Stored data
※ ※ ※
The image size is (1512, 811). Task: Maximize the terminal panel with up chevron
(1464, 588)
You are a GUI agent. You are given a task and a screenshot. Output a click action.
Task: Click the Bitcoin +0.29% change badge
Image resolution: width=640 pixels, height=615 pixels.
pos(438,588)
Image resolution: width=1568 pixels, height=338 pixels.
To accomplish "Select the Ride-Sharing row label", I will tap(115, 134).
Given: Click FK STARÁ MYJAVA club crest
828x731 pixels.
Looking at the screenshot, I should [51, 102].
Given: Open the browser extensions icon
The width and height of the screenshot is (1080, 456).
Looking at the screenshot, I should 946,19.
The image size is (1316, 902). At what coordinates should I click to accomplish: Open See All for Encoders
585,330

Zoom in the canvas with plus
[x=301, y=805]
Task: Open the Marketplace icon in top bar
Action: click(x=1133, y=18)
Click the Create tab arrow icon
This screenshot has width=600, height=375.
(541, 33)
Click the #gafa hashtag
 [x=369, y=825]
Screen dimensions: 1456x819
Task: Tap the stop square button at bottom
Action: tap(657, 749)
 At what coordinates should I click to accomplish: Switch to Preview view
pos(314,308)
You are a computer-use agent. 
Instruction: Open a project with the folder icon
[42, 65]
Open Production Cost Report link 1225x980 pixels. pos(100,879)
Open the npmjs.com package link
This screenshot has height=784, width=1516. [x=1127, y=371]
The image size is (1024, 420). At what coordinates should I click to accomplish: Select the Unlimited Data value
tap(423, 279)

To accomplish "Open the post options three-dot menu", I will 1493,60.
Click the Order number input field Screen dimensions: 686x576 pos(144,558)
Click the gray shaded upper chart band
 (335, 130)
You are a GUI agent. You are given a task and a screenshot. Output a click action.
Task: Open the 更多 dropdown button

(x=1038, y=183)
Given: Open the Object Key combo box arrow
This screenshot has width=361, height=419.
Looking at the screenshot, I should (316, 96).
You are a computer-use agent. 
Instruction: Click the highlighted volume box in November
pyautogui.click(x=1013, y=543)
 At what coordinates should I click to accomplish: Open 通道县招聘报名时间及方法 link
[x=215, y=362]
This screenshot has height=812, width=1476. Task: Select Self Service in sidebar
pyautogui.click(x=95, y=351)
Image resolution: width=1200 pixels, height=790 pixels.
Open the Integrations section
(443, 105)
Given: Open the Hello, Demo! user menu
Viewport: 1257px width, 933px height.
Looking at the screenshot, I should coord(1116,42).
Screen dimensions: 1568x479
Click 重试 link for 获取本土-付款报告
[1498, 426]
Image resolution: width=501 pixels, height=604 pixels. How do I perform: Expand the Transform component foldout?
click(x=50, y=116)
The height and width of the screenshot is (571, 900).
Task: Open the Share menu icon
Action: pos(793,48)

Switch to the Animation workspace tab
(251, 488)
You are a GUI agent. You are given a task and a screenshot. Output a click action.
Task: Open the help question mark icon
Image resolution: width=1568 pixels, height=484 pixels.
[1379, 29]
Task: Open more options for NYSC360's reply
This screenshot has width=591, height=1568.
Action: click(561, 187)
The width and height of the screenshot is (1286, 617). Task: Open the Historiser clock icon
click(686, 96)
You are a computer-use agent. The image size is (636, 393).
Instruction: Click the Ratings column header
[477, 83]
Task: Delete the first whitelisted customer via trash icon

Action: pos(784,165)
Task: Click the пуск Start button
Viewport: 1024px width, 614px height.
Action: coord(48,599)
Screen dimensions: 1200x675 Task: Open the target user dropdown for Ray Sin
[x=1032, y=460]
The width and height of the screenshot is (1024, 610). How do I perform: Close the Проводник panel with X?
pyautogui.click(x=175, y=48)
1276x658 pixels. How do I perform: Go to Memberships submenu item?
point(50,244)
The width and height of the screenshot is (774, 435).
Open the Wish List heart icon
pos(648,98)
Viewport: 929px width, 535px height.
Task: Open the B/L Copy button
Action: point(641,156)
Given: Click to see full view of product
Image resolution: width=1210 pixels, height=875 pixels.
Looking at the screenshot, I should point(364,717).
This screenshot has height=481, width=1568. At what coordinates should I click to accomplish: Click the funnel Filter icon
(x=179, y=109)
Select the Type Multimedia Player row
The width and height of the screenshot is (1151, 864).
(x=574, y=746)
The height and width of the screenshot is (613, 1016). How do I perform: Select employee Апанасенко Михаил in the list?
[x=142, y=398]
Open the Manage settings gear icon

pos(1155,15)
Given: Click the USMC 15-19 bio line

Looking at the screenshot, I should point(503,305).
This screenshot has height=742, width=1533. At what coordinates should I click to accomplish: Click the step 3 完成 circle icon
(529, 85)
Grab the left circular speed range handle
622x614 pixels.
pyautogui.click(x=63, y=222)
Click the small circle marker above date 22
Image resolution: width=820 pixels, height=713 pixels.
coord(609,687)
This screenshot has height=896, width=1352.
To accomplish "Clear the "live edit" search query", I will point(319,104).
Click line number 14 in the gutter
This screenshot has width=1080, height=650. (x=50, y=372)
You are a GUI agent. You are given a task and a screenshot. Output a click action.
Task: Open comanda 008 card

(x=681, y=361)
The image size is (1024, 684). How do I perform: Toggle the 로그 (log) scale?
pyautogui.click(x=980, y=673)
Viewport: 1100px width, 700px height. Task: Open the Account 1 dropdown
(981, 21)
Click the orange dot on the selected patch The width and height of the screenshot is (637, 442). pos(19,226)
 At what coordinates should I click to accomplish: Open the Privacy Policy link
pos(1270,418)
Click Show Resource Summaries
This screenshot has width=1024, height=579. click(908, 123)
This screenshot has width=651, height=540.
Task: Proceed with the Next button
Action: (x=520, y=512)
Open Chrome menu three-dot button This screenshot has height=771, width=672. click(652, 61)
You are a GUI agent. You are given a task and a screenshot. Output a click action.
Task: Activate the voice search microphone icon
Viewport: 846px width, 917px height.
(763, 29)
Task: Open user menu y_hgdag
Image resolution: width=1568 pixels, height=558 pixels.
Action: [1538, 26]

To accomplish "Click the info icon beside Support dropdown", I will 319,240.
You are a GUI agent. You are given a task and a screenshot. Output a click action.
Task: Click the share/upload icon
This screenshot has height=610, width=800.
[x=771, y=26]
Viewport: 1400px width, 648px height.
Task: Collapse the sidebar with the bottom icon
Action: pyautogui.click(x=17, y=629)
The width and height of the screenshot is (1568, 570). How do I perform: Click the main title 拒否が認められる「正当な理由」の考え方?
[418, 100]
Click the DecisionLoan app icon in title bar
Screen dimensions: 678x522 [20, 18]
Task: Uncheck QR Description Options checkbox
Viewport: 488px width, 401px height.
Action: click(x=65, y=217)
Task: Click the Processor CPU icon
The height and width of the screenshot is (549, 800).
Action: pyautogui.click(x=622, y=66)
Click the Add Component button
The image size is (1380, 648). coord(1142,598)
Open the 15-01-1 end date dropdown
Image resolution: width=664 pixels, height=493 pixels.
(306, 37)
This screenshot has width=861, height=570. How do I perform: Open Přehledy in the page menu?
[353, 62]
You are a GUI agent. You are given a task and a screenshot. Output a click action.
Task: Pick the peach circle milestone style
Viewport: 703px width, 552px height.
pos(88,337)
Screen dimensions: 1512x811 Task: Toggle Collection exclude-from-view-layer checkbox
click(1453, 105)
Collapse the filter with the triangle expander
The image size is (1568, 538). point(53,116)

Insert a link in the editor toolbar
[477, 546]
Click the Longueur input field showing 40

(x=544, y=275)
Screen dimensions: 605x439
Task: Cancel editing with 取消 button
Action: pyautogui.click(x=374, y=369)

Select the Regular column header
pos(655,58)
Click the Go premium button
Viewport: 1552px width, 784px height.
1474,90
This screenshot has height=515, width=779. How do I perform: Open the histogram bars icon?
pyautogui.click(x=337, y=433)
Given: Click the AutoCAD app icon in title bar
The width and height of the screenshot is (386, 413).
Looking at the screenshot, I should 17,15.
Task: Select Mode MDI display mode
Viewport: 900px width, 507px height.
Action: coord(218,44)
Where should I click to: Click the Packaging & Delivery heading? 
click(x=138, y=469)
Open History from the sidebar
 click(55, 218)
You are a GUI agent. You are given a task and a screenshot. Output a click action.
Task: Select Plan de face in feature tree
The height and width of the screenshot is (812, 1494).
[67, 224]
※ ※ ※
YOUR OBJECTIVE
Start at the first line of the entries above. Set down each line exactly through the one with "Given: Click FK STARÁ MYJAVA club crest", and stop there.

COMPLETED EXERCISE
The image size is (1512, 811). Task: Maximize the terminal panel with up chevron
(1464, 588)
You are a GUI agent. You are given a task and a screenshot. Output a click action.
Task: Click the Bitcoin +0.29% change badge
Image resolution: width=640 pixels, height=615 pixels.
pos(438,588)
Image resolution: width=1568 pixels, height=338 pixels.
To accomplish "Select the Ride-Sharing row label", I will tap(115, 134).
Given: Click FK STARÁ MYJAVA club crest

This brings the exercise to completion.